Si vous voulez travailler sur de gros sujets, vous devez avoir l’air de vous tromper en les faisant. Vous devez travailler sur de petites choses qui pourraient grandir en de grandes choses, ou travailler sur des choses successivement plus importantes, ou répartir la charge morale entre collaborateurs. Ce n’est pas un signe de faiblesse de dépendre sur de pareils ruses. Le meilleur travail a été fait de cette manière.

Quand je parle à des gens qui ont réussi à se faire travailler sur de grandes choses, j’ai découvert que tous ont balayé les tâches, et tous s’en sentent coupables. Je ne pense pas qu’ils le doivent. Il y a plus a faire que quiconque le pourrait. Alors quelqu’un faisant le meilleur travail possible va inévitablement laisser un grand nombre de tâches inaccomplies.

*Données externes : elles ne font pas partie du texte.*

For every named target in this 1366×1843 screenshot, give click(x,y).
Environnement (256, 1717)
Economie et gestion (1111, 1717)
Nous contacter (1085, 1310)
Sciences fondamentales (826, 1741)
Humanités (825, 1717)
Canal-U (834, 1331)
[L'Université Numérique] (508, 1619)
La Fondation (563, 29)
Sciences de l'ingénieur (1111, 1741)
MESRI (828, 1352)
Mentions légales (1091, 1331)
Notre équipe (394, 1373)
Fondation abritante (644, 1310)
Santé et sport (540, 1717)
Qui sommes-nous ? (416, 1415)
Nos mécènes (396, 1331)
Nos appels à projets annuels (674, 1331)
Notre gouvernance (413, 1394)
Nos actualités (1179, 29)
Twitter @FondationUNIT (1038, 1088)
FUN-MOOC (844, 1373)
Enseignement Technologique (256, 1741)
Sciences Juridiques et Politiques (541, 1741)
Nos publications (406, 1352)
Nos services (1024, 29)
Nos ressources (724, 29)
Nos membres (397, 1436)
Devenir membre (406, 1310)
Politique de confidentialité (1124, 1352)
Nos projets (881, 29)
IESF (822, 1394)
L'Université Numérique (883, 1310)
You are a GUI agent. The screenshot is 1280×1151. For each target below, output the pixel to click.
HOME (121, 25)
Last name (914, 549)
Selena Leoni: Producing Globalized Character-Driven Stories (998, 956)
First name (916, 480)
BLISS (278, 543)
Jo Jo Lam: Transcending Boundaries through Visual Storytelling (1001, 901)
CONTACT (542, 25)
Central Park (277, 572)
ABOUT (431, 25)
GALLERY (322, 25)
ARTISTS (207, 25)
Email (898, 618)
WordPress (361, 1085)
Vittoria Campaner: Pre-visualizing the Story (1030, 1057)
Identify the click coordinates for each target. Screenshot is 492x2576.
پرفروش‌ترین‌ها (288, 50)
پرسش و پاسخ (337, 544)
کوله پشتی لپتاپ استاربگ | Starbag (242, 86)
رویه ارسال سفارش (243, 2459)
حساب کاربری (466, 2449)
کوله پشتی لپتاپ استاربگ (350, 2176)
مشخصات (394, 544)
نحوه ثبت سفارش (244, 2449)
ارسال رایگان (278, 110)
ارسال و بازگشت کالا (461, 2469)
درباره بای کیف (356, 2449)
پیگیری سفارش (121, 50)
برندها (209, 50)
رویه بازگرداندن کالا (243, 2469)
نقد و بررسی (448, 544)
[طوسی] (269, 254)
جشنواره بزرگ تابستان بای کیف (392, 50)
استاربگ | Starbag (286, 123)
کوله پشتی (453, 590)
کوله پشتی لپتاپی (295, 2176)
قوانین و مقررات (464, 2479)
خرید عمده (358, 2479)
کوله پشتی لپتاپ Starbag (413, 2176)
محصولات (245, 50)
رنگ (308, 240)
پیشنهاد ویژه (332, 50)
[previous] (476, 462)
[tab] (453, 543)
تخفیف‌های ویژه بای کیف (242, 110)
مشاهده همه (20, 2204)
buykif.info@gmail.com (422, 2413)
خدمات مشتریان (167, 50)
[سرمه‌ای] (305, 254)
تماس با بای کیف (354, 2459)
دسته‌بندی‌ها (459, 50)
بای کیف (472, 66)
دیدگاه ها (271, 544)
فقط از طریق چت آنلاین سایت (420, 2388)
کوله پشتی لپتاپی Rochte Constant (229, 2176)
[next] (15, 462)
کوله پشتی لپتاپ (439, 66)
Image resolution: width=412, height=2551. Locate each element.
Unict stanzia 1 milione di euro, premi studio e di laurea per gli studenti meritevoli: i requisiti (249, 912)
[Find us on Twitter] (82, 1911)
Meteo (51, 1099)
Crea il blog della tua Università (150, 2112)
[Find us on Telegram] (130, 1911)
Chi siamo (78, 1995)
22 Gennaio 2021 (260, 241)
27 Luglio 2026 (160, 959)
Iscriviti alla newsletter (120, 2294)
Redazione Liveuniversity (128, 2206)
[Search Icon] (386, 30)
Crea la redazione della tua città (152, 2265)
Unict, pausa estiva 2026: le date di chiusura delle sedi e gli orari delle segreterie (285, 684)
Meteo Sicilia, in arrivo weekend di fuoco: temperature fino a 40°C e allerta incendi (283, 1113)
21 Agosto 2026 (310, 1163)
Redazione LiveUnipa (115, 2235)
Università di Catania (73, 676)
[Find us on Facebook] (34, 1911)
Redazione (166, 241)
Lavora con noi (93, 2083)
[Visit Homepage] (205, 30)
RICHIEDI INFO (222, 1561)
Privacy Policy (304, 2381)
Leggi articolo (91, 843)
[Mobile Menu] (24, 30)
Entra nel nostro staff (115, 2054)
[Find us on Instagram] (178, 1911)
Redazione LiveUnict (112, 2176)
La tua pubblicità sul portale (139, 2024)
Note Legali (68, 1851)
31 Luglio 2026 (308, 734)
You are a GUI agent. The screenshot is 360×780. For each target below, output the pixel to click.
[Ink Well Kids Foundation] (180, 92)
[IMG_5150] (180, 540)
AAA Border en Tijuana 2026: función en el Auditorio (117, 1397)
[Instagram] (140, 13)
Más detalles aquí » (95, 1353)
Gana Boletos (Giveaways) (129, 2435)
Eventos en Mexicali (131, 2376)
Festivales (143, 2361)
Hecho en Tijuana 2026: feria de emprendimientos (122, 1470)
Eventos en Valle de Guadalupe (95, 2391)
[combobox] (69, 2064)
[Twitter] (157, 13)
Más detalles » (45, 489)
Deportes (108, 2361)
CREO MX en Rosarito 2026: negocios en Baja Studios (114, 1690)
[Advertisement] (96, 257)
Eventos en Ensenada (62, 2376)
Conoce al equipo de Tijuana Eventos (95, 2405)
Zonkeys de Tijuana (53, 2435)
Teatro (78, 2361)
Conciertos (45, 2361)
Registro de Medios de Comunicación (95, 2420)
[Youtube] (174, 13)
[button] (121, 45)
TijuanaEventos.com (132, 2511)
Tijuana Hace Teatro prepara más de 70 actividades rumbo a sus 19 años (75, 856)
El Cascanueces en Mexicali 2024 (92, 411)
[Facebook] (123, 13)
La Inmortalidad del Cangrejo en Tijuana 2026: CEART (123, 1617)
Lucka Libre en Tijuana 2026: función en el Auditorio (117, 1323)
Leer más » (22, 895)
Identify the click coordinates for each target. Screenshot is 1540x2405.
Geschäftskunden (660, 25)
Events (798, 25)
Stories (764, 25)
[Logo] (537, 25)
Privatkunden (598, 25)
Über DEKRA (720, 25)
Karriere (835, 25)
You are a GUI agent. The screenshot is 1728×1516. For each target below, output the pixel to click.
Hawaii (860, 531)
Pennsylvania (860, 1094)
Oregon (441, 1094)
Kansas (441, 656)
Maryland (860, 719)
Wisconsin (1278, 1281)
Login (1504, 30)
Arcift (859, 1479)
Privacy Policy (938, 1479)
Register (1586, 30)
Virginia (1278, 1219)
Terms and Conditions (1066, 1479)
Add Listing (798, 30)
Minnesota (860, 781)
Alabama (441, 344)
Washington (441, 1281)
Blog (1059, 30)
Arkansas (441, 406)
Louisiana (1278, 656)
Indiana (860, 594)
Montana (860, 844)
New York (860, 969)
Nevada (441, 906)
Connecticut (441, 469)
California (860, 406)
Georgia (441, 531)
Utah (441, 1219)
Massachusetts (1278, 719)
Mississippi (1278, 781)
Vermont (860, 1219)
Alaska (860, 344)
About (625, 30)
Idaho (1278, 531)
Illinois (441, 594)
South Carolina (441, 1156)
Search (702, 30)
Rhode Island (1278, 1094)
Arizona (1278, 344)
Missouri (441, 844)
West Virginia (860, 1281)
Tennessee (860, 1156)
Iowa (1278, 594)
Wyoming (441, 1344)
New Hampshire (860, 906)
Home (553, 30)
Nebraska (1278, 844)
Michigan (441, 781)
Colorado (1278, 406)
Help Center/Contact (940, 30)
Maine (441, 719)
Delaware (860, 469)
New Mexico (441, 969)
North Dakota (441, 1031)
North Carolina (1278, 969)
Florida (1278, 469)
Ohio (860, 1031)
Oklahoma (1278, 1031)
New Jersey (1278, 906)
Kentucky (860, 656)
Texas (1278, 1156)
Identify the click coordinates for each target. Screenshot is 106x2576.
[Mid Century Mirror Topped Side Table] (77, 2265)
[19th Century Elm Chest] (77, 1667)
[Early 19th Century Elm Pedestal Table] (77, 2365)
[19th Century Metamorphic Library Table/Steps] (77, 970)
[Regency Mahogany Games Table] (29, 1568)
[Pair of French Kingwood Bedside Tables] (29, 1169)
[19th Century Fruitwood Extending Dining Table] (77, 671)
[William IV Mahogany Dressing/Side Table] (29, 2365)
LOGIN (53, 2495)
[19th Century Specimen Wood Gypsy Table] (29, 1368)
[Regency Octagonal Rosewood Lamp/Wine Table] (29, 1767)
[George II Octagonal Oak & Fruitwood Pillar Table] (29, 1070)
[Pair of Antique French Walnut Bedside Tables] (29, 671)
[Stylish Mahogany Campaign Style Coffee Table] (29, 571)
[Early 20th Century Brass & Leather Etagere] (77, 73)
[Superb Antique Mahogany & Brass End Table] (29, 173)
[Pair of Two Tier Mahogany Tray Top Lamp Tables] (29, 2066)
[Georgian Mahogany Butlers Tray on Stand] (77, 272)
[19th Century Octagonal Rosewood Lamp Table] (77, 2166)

Cela semble une erreur de se sentir mal pour ça.

Je pense que la manière de “résoudre” le problème de la procrastination est de laisser le plaisir vous tirer au lieu de vous faire pousser pas une liste de choses à faire. Travailler sur un ambitieux projet qui vous plaît vraiment et naviguer au plus près du vent possible et vous laisserez les bonnes choses inaccomplies.